Reste que beaucoup de Tunisiens semblent ne pas être réellement confiants dans le respect des mesures annoncées par le gouvernement. Amel, universitaire et spécialiste en géologie se dit « sceptique » face aux nombreux promeneurs dans les souks et autres endroits publics. « Je n’ai pas l’impression qu’ils ont changé leurs habitudes, c’est l’inconscience qui règne et c’est alarmant ! ». Des images ont circulés sur les réseaux sociaux montrant des marchés plein à craquer, comme le souk populaire de Moncef Bey ou encore le marché des voitures à El Mourouj dans la banlieue de Tunis.

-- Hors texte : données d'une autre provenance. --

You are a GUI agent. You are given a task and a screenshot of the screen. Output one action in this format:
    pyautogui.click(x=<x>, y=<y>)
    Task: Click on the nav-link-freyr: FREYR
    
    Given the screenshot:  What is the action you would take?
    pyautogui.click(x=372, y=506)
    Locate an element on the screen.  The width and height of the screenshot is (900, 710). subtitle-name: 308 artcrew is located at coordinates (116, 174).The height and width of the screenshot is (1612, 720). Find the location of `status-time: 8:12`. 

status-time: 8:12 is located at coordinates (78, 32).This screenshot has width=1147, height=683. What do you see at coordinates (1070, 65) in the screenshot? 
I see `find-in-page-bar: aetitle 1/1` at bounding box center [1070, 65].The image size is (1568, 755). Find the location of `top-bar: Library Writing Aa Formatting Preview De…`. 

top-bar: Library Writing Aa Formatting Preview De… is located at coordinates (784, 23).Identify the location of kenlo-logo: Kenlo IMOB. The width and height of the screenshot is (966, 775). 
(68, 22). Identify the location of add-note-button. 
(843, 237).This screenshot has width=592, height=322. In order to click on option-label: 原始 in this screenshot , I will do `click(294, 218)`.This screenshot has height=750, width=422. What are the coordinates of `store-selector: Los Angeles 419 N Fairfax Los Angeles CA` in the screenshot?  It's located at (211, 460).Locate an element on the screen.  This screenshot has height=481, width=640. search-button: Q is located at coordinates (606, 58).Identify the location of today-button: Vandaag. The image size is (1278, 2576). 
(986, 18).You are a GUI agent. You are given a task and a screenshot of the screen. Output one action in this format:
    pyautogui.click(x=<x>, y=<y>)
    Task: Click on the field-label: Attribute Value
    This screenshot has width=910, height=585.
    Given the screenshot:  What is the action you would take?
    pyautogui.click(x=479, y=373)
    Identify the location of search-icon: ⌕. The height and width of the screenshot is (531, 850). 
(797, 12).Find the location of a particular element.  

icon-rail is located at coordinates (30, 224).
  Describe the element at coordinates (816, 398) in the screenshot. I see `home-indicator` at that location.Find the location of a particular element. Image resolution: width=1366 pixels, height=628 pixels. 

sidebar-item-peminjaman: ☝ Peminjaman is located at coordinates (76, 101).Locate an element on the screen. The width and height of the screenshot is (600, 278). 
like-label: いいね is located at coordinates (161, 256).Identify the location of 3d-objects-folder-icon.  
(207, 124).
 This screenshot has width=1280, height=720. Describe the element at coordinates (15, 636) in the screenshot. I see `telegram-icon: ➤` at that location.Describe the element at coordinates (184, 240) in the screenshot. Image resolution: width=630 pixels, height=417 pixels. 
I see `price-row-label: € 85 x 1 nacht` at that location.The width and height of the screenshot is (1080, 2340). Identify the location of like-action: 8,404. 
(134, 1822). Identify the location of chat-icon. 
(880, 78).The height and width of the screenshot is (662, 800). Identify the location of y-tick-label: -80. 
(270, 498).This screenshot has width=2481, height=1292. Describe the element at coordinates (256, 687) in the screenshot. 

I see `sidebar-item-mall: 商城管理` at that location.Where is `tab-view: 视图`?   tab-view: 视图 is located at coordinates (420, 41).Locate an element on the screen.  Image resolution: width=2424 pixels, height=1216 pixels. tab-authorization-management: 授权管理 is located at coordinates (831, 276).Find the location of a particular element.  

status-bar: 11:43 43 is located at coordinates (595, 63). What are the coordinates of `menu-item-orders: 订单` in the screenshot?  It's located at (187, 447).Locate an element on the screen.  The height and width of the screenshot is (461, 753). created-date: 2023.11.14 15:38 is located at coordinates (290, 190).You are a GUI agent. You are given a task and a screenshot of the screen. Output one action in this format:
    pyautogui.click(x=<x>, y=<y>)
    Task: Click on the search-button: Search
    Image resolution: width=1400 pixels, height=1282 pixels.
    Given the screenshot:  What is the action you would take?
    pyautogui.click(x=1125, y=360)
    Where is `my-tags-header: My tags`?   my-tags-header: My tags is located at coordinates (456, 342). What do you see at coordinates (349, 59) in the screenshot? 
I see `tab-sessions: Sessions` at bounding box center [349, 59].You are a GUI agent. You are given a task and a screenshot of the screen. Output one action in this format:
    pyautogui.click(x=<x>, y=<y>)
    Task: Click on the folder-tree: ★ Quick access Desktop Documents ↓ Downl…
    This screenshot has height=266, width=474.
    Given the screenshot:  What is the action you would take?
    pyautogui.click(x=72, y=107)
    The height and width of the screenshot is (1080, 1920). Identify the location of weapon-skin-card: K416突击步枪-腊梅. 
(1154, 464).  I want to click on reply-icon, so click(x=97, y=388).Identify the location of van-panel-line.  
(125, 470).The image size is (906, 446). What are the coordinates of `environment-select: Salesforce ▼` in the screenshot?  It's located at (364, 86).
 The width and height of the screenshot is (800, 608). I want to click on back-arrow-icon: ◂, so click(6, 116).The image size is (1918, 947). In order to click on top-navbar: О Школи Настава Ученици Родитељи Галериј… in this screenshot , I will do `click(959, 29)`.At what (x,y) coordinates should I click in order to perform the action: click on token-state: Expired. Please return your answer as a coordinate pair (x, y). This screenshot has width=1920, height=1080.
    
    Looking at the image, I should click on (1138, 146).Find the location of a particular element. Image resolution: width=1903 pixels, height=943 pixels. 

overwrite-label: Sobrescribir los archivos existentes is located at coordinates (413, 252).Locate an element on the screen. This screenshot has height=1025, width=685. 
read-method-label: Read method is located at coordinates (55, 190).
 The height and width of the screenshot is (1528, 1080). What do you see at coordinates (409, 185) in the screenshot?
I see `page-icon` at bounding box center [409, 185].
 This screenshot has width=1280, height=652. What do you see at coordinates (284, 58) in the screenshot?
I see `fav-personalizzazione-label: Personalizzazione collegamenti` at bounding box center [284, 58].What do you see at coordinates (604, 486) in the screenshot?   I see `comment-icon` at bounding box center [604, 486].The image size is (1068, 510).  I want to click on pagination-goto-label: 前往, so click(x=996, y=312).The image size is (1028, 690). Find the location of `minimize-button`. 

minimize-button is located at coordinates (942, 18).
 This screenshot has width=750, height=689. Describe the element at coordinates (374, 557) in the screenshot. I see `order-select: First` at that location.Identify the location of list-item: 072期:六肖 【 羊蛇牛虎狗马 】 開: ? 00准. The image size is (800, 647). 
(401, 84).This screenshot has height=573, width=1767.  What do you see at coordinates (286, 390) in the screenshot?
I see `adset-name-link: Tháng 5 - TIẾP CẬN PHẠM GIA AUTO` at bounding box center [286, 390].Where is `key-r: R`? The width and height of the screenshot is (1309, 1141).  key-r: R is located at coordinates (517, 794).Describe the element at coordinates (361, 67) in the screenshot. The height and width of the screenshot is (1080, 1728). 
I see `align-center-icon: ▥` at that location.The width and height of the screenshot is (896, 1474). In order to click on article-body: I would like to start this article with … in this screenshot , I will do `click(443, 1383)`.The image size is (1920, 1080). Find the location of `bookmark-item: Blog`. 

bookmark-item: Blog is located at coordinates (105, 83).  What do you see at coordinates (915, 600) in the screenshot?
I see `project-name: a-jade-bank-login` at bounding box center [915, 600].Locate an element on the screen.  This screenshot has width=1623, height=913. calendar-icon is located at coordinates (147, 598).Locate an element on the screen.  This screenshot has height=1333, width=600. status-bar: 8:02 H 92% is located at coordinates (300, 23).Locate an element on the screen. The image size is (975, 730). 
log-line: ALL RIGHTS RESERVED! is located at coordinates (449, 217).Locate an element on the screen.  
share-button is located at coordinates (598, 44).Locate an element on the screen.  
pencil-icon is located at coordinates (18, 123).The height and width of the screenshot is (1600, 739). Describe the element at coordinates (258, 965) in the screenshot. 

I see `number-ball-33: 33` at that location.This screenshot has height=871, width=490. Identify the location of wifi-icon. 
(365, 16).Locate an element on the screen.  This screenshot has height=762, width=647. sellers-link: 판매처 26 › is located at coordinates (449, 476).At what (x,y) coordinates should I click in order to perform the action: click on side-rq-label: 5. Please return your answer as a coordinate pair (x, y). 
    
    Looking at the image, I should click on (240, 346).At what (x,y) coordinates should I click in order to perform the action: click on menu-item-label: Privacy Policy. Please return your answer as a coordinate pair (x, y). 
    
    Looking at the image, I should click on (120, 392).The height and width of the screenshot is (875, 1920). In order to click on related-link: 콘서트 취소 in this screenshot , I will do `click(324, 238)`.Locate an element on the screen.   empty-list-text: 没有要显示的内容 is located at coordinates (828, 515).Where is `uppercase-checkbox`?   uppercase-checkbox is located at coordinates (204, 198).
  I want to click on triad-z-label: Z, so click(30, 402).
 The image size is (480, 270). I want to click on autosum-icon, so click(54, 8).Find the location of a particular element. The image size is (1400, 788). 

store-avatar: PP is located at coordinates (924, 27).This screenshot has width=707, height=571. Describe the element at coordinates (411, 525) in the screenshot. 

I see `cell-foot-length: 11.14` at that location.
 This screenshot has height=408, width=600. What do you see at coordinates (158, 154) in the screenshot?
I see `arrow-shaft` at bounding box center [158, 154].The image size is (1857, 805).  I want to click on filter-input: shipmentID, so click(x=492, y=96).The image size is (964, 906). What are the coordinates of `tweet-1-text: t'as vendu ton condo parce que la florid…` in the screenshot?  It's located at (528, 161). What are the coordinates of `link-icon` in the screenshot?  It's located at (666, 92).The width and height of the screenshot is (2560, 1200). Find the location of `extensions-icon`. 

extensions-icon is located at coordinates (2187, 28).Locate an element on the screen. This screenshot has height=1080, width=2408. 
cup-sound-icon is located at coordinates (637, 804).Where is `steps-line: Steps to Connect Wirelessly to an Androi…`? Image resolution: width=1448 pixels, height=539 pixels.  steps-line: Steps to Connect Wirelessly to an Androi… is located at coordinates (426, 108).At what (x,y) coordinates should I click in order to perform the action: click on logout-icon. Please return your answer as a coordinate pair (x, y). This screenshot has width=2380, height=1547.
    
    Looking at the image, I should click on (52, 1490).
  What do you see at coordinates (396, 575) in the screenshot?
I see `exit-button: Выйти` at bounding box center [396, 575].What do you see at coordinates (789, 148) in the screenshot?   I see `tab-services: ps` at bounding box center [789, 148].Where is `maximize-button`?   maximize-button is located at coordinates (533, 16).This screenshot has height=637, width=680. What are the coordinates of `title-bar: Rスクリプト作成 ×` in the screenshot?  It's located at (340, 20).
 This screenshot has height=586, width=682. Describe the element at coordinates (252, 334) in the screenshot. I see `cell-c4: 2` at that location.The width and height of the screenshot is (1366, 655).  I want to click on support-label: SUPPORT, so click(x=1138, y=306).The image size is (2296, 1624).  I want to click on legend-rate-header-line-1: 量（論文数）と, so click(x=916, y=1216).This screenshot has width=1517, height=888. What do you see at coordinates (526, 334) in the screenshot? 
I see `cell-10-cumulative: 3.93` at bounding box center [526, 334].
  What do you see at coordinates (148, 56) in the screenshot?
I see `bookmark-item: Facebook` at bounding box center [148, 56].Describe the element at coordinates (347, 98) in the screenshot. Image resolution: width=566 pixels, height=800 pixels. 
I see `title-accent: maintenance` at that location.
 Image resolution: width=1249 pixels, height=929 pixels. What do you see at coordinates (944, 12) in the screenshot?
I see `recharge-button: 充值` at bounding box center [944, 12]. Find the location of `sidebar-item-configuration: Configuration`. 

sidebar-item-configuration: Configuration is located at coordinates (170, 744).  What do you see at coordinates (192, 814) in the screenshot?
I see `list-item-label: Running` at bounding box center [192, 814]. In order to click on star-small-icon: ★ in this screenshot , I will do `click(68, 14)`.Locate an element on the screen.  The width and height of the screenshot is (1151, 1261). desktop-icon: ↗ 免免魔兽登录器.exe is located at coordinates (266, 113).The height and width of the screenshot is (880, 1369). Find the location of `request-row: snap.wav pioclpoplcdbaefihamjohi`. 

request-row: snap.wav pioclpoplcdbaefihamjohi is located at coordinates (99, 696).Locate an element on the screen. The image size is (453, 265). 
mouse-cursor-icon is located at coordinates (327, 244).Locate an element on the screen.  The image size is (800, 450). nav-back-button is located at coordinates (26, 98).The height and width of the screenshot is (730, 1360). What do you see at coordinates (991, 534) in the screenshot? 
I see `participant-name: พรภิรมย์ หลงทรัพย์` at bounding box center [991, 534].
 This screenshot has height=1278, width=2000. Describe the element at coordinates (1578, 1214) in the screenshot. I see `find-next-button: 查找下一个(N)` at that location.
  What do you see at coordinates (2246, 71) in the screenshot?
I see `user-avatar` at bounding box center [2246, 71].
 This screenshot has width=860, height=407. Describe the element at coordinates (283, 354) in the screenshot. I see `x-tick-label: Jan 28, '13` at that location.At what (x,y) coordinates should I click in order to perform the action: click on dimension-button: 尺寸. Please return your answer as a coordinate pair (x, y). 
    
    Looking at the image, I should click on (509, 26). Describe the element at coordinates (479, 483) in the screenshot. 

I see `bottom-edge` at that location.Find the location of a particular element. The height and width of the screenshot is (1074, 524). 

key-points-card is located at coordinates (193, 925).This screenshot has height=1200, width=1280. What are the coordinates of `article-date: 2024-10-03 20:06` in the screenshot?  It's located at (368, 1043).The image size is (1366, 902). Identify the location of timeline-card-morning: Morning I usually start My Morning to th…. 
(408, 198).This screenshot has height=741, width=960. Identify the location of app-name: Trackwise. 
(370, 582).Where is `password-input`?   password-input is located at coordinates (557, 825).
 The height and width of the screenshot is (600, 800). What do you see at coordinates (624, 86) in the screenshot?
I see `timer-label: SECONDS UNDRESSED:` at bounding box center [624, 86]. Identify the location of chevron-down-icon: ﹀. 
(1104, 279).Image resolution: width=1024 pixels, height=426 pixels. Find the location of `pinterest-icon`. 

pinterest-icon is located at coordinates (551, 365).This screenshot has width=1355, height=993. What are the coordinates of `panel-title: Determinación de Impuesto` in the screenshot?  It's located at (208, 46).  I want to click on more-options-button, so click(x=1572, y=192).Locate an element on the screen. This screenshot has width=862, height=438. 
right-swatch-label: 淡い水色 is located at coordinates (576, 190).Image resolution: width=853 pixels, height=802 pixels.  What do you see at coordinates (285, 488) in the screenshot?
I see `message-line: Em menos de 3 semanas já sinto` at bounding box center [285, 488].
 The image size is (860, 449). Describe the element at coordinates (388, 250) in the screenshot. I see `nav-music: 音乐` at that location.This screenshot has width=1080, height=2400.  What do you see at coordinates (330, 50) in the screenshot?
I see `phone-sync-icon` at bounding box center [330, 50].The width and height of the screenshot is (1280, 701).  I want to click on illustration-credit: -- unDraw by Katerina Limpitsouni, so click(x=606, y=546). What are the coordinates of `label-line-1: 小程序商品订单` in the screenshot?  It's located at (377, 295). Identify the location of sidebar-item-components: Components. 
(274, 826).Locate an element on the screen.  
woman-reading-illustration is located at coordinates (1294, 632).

Ces images ont enflammé la toile. Des groupes facebook ont été créés: « Le peuple Tunisien pour lutter contre le coronavirus », « Volontaire contre le corona » ou encore « Solutions pour faire face au Covid-19 ».

En réaction aux réseaux sociaux, le chef de gouvernement a annoncé lundi 16 mars l’interdiction de tous les rassemblements (souks, fêtes, manifestations sportives…) et la limitation des horaires de travail à une séance unique de 5 heures, sans se résoudre au confinement général.

Hôpitaux publics, 200 lits de réanimation

Du côté des hôpitaux tunisiens, la situation est encore sous contrôle, quoique beaucoup de citoyens dont on soupçonnait la contamination avec le virus, ont été priés de rester chez eux dans l’auto-isolement, par manque de place. Le ministre de la Santé, Abdellatif El Mekki n’a pas caché le manque en équipement dont souffre le pays, à savoir une capacité en matière de lits de réanimation de 200 lits. Il a déclaré, néanmoins, qu’il fera appel au secteur privé pour arriver à une capacité de 500 lits. Chokri Hamouda, membre du comité permanent de lutte contre le coronavirus a, reconnu de son côté que la Tunisie est en train de suivre les mesures du niveau 3 pour contenir la pandémie, alors qu’elle est réellement au niveau 2, et ce, afin de « mieux contrôler la situation, vu que le secteur sanitaire souffre d’un manque au niveau des équipements médicaux nécessaires pour lutter contre le virus ». La Chine a proposé d’envoyer des aides médicales à la Tunisie afin de renforcer ses capacités de lutte contre le virus.

La Tunisie, déja en quasi faillite, fait face à des dégâts collatéraux énormes. Le nouveau gouvernement en place qui avait tablé cette année sur un taux de croissance 1,5% a réduit ses ambitions. La Bourse de Tunis a perdu 7 points. Et le secteur du tourisme, vital pour l’économie tunisienne, pourrait lui aussi décrocher.